We are grounded because this is Nepal and every day a dozen possible factors come together to keep young men from working. Some are malignant, like traffic jams, some are benign, like when grandma is lonely and needs a handsome grandchild to talk with. A little tea and a lot of conversation go a long way to whiling away the hours.
“Yeah, man, a lot of my friends have joined the army. Gurung are Gurkha, too.” Waiting for the rain to stop and the clouds to lift, I compose titles for this piece. “Gurkhas Grounded in Pokhara.” We are grounded because I am trying to save enough money to pay for the flight. We are grounded because I am trying to earn enough money to buy the house; this is the reason I am flying in the first place. Life is a vicious circle.
In the skies above…
The other pilots do circles in the sky above us. Pokhara seems to be a hive of acrobat activity lately and the paraglider pilots are a big part of the reason why. These boys aren’t content to soar for hours, powered by nothing but thermal air currents and a feeling of invincibility left over from their teenage years. No, they need to fly.
Fly in grand semi-circular arcs, like skiers coming down a slope in four dimensions. Fly in loop-de-loops, in somersaults and poses, like the daring-est of devils. They fly so close to the stall speed that you know that cheating death is part of the appeal.
Maybe more than just a part. Maybe a majority. Or maybe it’s the whole megillah.

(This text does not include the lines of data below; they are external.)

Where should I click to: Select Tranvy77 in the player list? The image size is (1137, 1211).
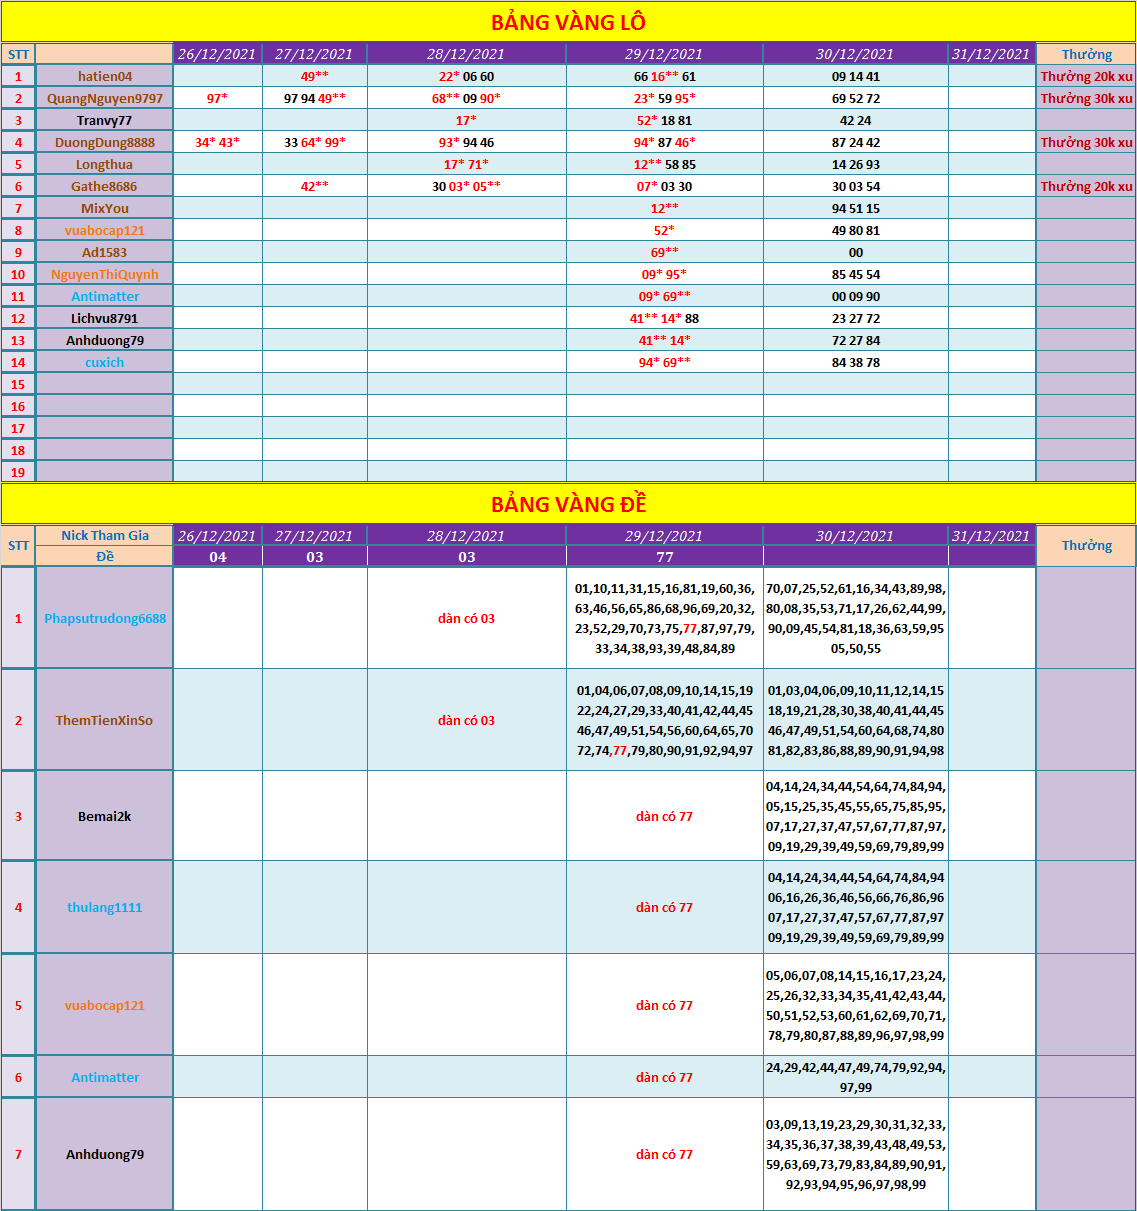click(x=105, y=120)
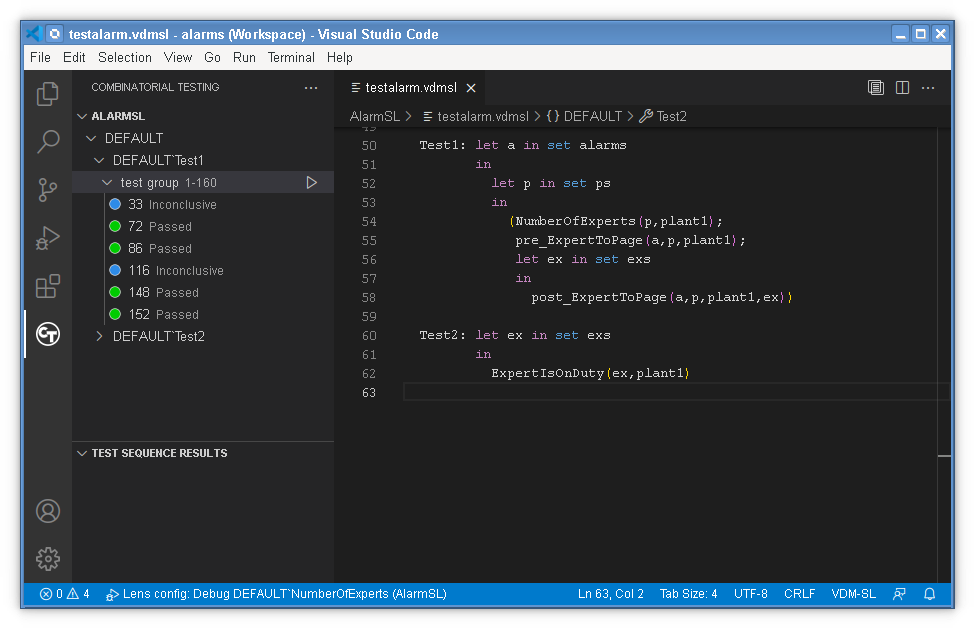Open the Run and Debug view

(47, 238)
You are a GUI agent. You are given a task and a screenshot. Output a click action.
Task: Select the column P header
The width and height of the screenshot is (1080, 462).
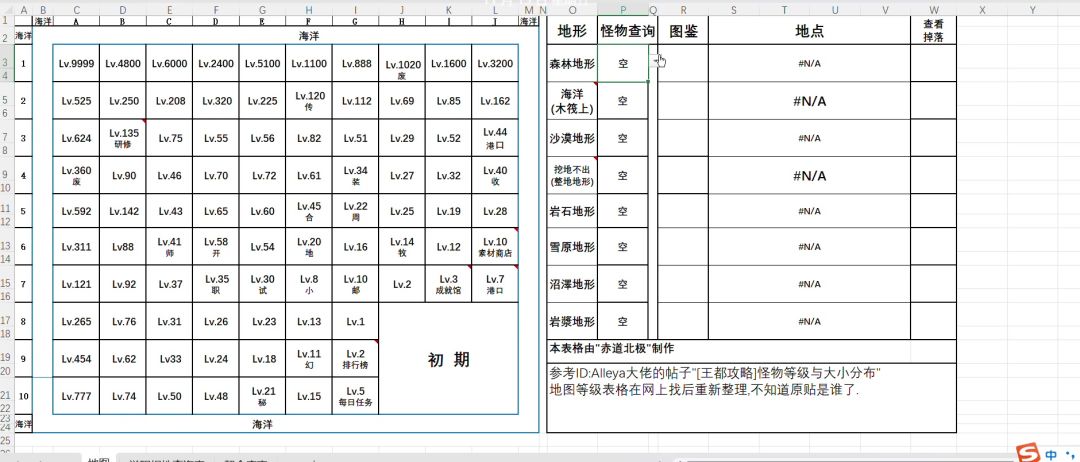tap(622, 9)
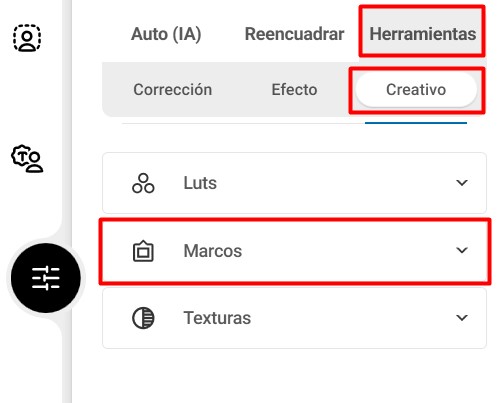Choose the Corrección sub-tab
This screenshot has width=502, height=403.
tap(173, 90)
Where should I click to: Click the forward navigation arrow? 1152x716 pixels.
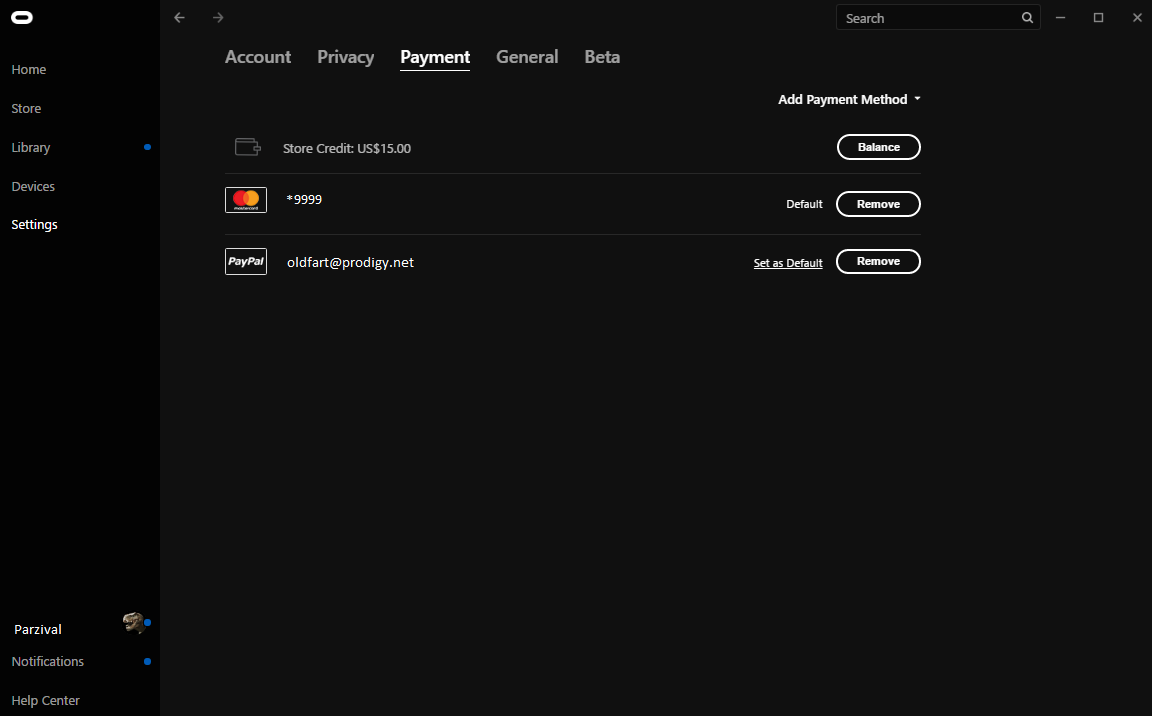click(x=218, y=18)
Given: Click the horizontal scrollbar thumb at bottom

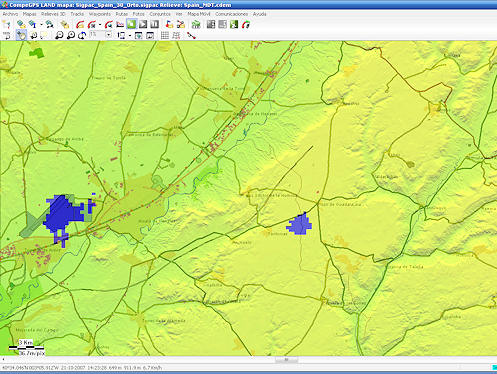Looking at the screenshot, I should point(286,360).
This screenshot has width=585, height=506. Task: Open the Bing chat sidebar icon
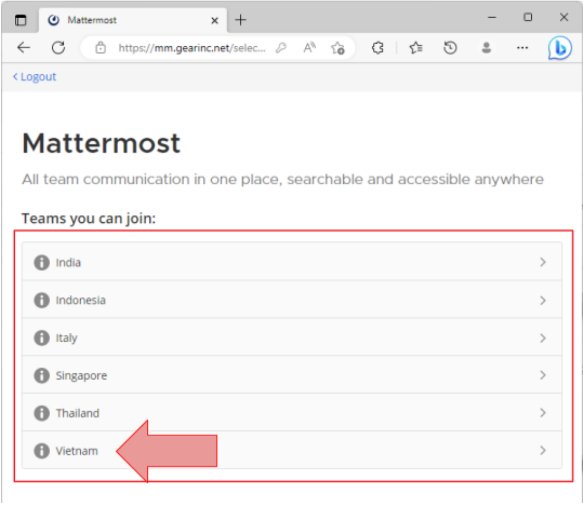tap(560, 48)
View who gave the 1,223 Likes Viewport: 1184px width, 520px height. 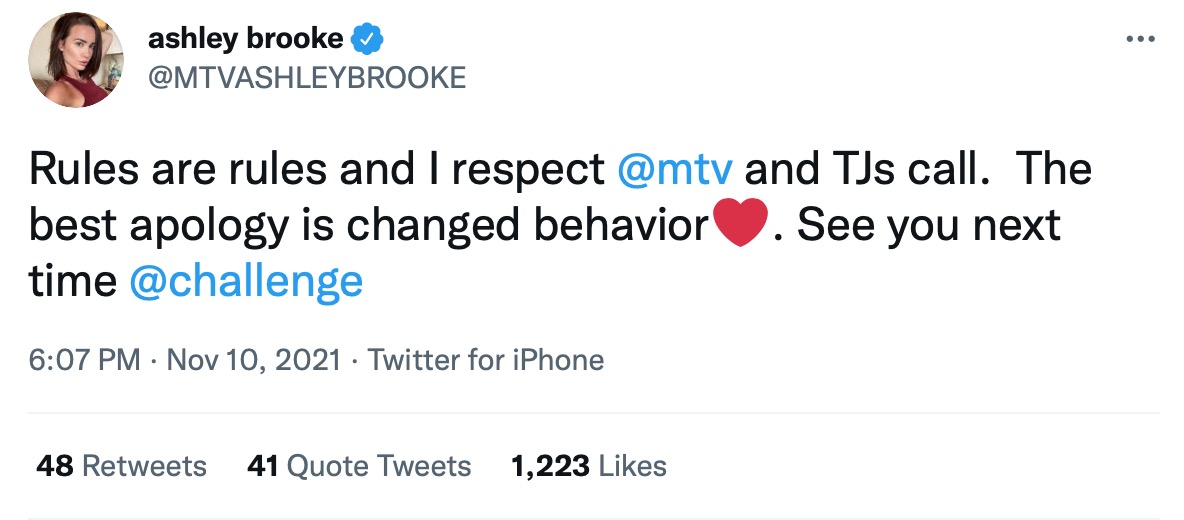point(588,466)
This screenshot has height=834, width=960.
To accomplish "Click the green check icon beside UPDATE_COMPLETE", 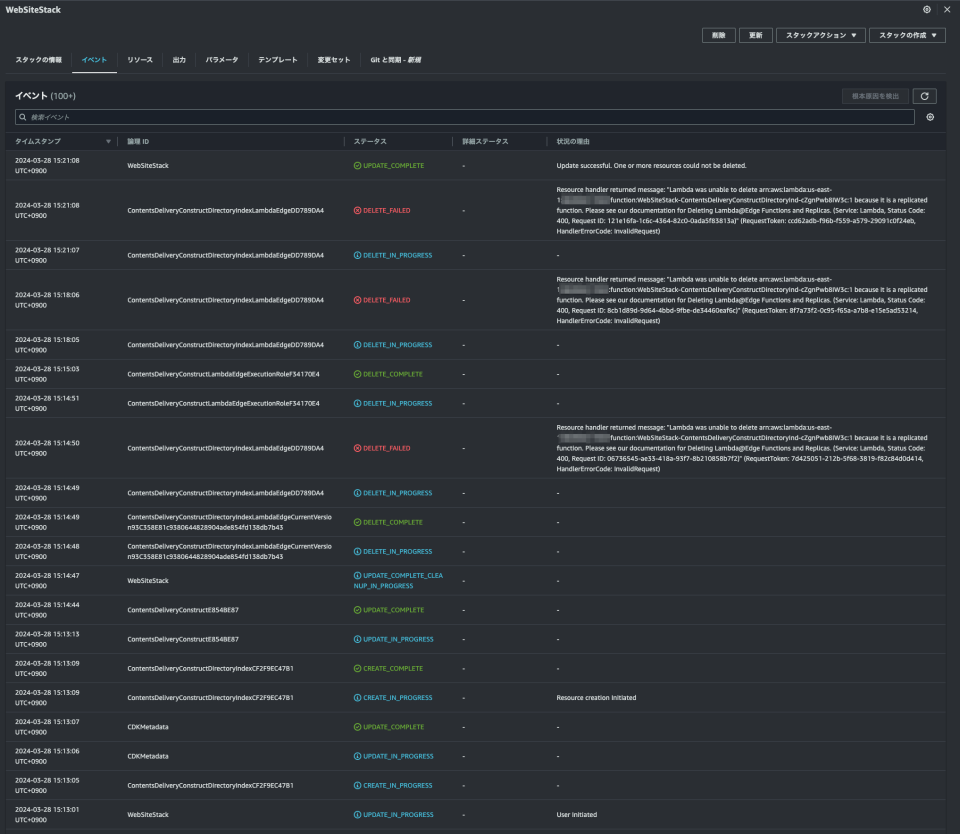I will coord(357,165).
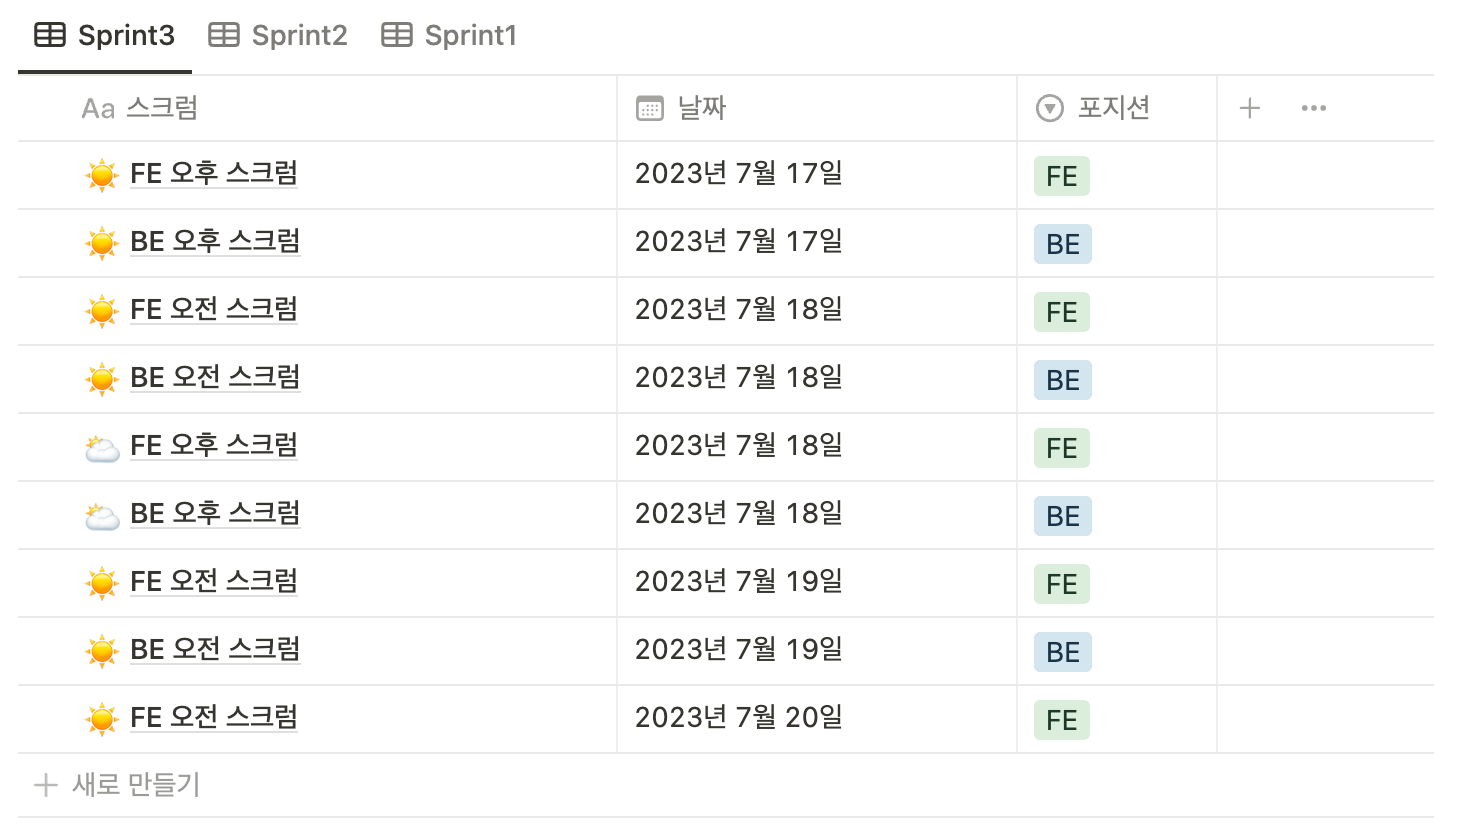1464x834 pixels.
Task: Click blue BE tag on July 17 row
Action: [1063, 244]
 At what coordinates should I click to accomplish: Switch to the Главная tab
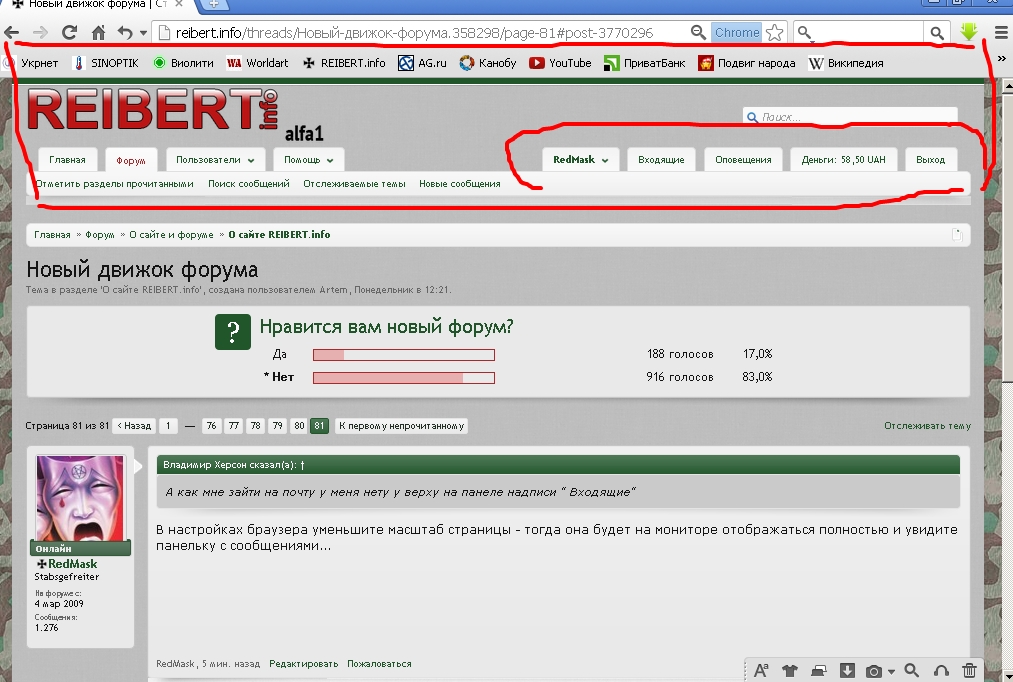click(67, 160)
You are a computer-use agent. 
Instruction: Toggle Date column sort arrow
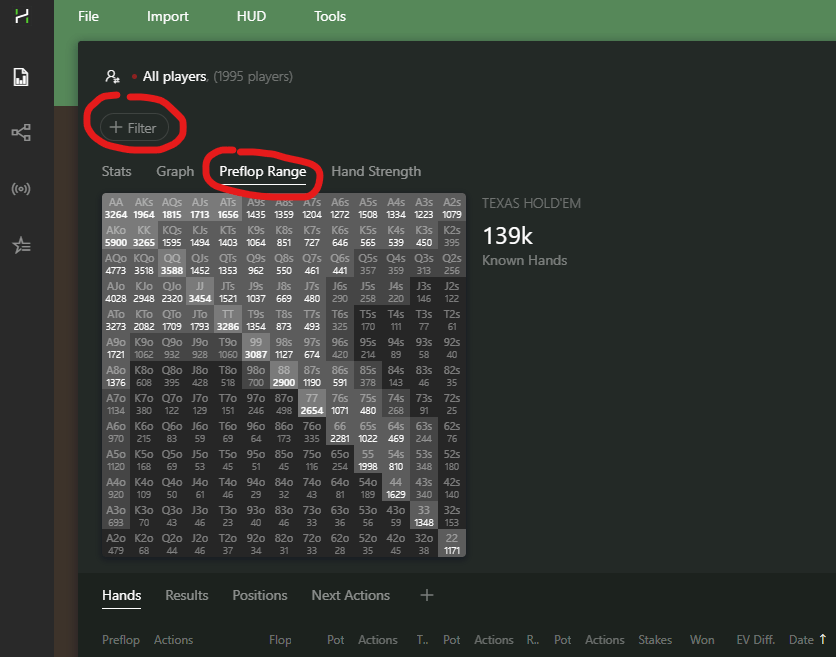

We stare at them, jealous. We are eating spicy chicken and cold wheat noodles at a little restaurant on the footpath around the lake. The food is delicious and cheap, so we eat piles of it and ruin my weekly budget. There may not be any more pasta, but we will have money to fly.
Some day.
We dream of flying in the way my son dreams about marshmallow crème filling, the way Robyn Hitchcock dreams of trains, the way a convict dreams of freedom. We dream of flying in the way my forty-year-old wife dreams of another baby. Dream of flying in the way Gurkhas dream of combat; to prove our manhood and our daring and our worth. To show off for our women since work sucks and is boring and isn’t available anyway.
Work. Pfff. Fly.
Work. Pfft. What is there for work in a country as poor as Nepal? You want to spend every day cleaning hotel rooms? You want to spend every day driving a cab in deadly traffic? No.
You want to fly. You could even get a job as a glider pilot for one of the big tourist companies, the ones that take two dozen Japanese and Korean alpinists, real thrill seekers, up Mt. Sagarmartha every day. Those pilots earn eighty dollars every day for flying! Just for flying in the morning with a person strapped to their lap. Sometimes that person is even a pretty woman!
We dream of flying in the way a prisoner dreams of a woman’s touch, any woman’s. The hug of a concerned mother, the slap of a spiteful girlfriend.
We dream of flying because flying means freedom. The wind blows the scales from our eyes and lets us see the world with clarity and precision and a little bit of glossy sheen to make it look more beautiful than it already is, to take away the dark shadows, the frame ups and the bunko jobs.
Ajit aspires to greatness in the air. Me? I just want to tag along. The verb aspire comes from the Latin word aspirare, which means “to breathe upon.”
Now finally it makes sense; like the moment of liftoff, I am held by an inexplicable grace; language as it sometimes does for writers, has given all of this clarity and meaning. The truth was in the word, in the verb.
I know now why we will fly (and, oh, we will), to aspire: to feel the soft, propulsive, and protective breath whatever blessed being animates the earth and the air around it.